SUPPLIED DATA Block Start

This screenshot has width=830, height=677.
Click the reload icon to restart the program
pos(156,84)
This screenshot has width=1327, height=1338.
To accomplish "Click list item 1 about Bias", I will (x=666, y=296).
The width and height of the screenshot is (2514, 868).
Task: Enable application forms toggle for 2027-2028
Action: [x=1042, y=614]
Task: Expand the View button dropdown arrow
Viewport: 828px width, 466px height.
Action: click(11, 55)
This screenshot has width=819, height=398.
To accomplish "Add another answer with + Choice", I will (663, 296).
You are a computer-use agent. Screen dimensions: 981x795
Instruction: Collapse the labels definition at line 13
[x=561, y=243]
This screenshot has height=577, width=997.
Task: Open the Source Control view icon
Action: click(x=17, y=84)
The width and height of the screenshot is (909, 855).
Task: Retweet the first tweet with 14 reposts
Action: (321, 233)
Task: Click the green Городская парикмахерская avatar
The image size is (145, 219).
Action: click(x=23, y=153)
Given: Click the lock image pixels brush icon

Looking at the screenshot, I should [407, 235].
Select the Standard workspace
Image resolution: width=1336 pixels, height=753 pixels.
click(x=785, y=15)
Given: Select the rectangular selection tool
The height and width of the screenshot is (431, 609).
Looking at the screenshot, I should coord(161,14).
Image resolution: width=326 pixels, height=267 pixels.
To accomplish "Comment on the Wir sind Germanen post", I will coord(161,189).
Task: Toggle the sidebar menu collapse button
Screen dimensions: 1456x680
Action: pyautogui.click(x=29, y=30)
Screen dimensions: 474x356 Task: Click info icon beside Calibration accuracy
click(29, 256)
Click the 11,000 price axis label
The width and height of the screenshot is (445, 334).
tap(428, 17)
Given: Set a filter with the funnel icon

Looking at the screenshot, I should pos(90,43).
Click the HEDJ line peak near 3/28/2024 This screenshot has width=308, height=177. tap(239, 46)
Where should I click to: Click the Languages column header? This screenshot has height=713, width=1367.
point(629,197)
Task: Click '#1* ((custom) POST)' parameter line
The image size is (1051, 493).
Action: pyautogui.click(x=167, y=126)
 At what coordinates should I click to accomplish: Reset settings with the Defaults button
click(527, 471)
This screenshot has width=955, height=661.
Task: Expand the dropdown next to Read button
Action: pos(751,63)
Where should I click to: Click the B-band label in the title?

SUPPLIED DATA Block End

* [EXERCISE DETAILS]: Your task for the entries above: copy exactly the span starting with the line with "Screen dimensions: 474x356" and going on through the line with "Click the HEDJ", both lines included, and nothing else.

* [YOUR RESPONSE]:
Screen dimensions: 474x356 Task: Click info icon beside Calibration accuracy
click(29, 256)
Click the 11,000 price axis label
The width and height of the screenshot is (445, 334).
tap(428, 17)
Given: Set a filter with the funnel icon

Looking at the screenshot, I should pos(90,43).
Click the HEDJ line peak near 3/28/2024 This screenshot has width=308, height=177. tap(239, 46)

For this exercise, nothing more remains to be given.